EXERCISE OBJECTIVE - Starting with the line that contains "Click the red seal stamp beside the logo" and going on through the line that contains "The width and", copy the records exactly, leaving the pictures out of your answer.

RECORDS -
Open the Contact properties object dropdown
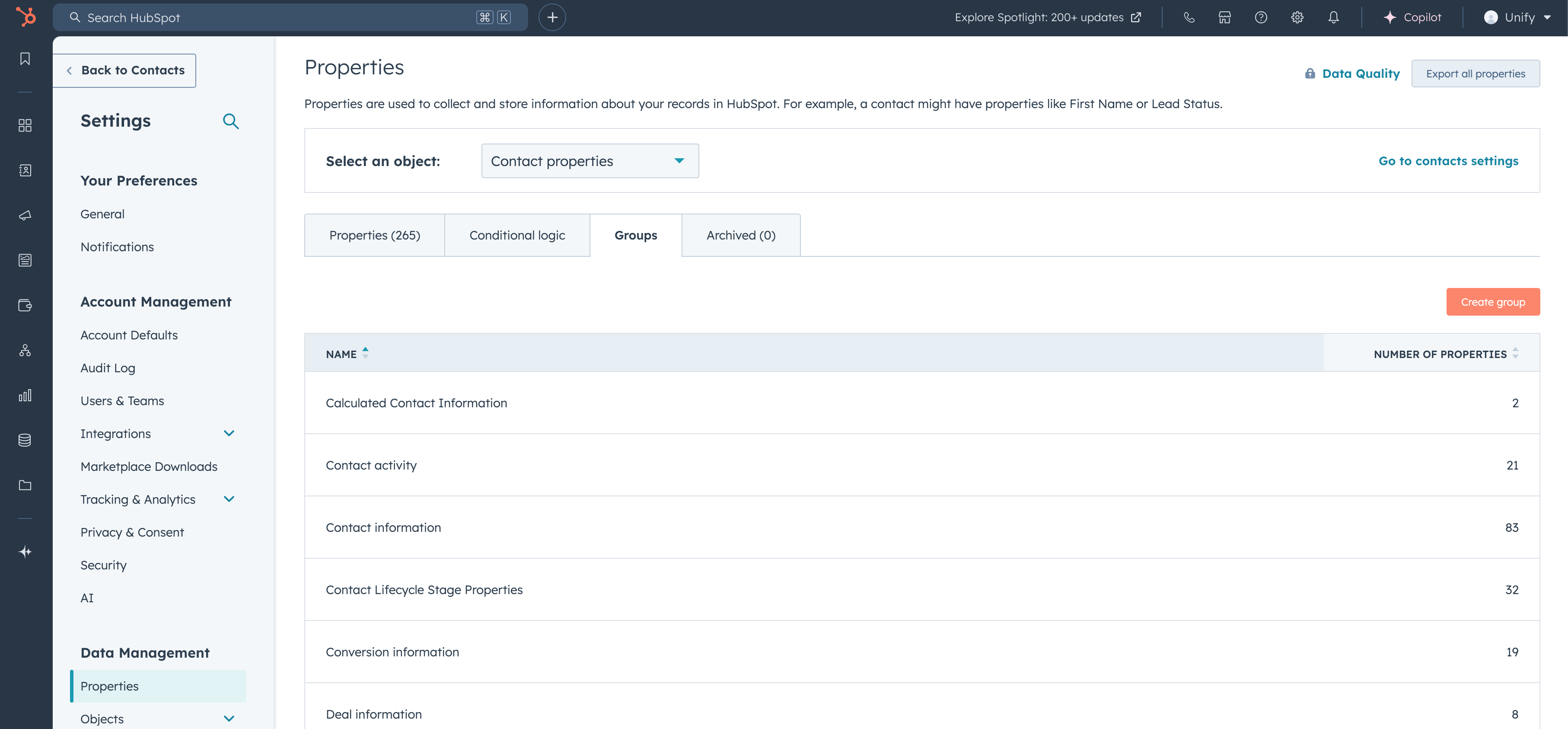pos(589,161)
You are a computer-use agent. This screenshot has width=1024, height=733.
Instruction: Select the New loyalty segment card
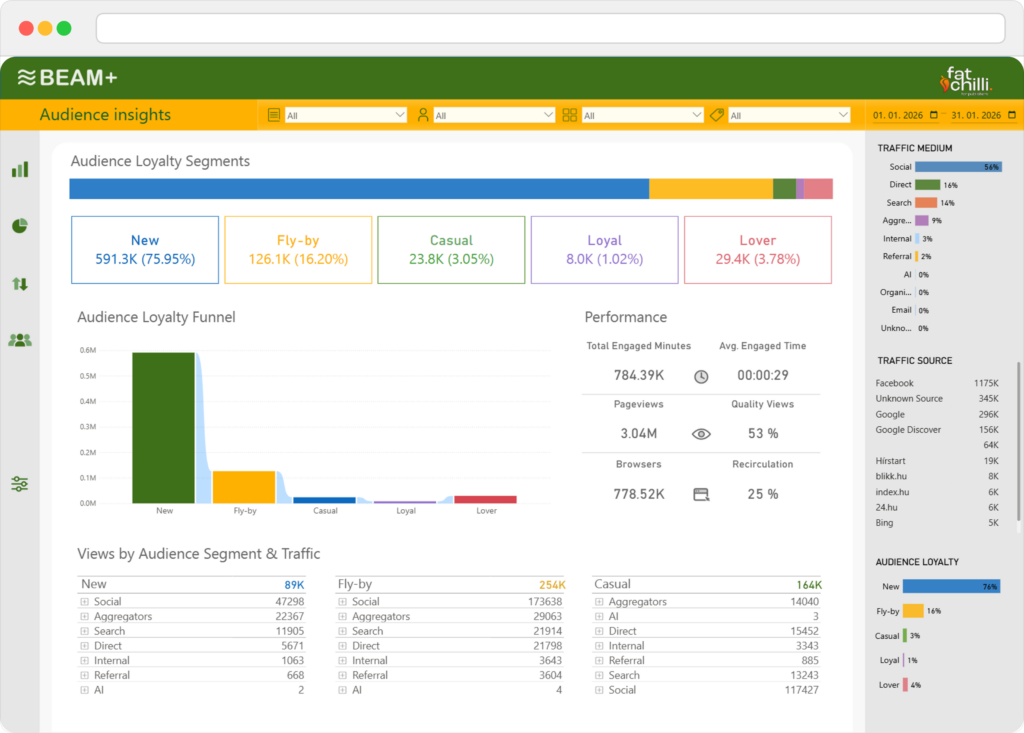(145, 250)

--

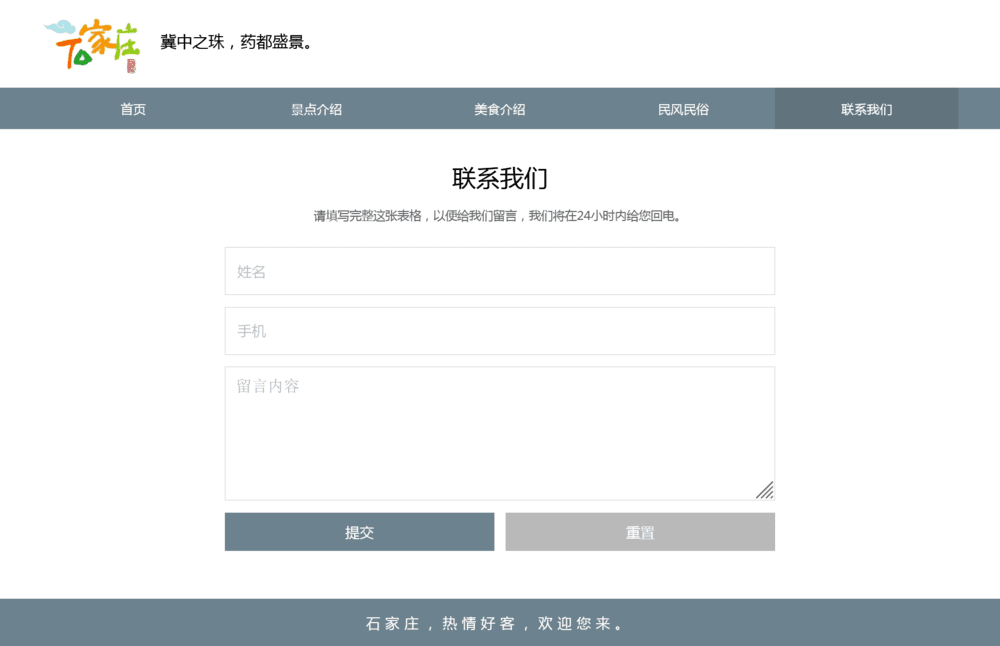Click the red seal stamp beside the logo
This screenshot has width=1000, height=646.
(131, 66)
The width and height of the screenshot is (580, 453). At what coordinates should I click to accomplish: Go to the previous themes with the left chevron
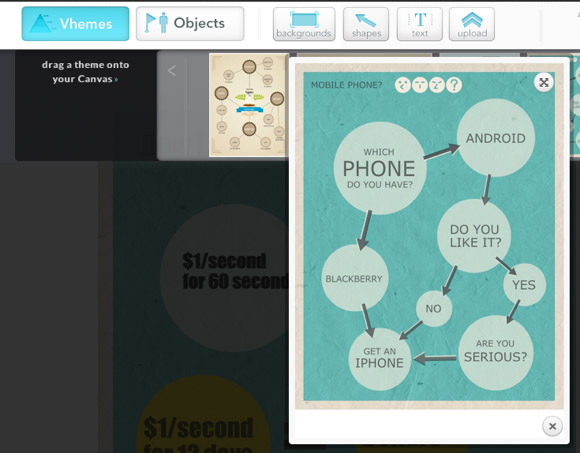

TASK RESPONSE -
Click the red seal stamp beside the logo
This screenshot has width=1000, height=646.
(131, 66)
The width and height of the screenshot is (580, 453). At what coordinates should I click to accomplish: Go to the previous themes with the left chevron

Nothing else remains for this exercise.